Quarantine ward Tim Brakemeier/Getty Images

Preempting the Next Pandemic

The diversity and resilience of deadly viruses make it difficult to develop effective global containment and prevention strategies. But while biology plays a role, the biggest obstacle to protecting public health is the uniquely human trait of bickering over money and how it should be spent.

SYRACUSE – Recent disease outbreaks, like Ebola and Zika, have demonstrated the need to anticipate pandemics and contain them before they emerge. But the sheer diversity, resilience, and transmissibility of deadly diseases have also highlighted, in the starkest of terms, just how difficult containment and prevention can be.

One threat to our preparedness is our connectedness. It was thanks to easy international travel that in recent years the dengue, chikungunya, and Zika viruses were all able to hitch a ride from east to west, causing massive outbreaks in the Americas and Caribbean. Another threat is more mundane: failing to agree about money. Whatever the reason, the fact is that as long as humans fail to organize a collective and comprehensive defense, infectious diseases will continue to wreak havoc – with disastrous consequences.
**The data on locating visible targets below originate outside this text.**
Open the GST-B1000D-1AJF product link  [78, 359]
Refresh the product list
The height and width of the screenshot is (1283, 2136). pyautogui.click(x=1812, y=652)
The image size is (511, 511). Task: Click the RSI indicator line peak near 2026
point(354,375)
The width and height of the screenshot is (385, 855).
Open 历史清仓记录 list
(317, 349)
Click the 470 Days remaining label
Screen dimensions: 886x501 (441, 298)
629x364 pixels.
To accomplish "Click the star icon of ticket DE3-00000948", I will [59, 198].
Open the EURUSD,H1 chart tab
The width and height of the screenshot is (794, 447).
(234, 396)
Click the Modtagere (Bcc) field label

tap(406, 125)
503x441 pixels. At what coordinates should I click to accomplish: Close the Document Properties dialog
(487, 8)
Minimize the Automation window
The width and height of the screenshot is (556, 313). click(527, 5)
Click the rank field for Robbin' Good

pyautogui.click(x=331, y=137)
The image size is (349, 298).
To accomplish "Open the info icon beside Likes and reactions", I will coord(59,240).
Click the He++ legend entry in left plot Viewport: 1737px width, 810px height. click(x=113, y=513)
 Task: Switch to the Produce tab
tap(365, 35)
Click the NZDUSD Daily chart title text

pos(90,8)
Building an effective prevention and containment strategy – being bio-prepared – is the best way to reduce the threat of a global contagion. Preparedness requires coordination among agencies and funders to build networks that enable quick deployment of and access to vaccines, drugs, and protocols that limit a disease’s transmission. Simply stated, preparing for the next pandemic means not only building global capacity, but also paying for it.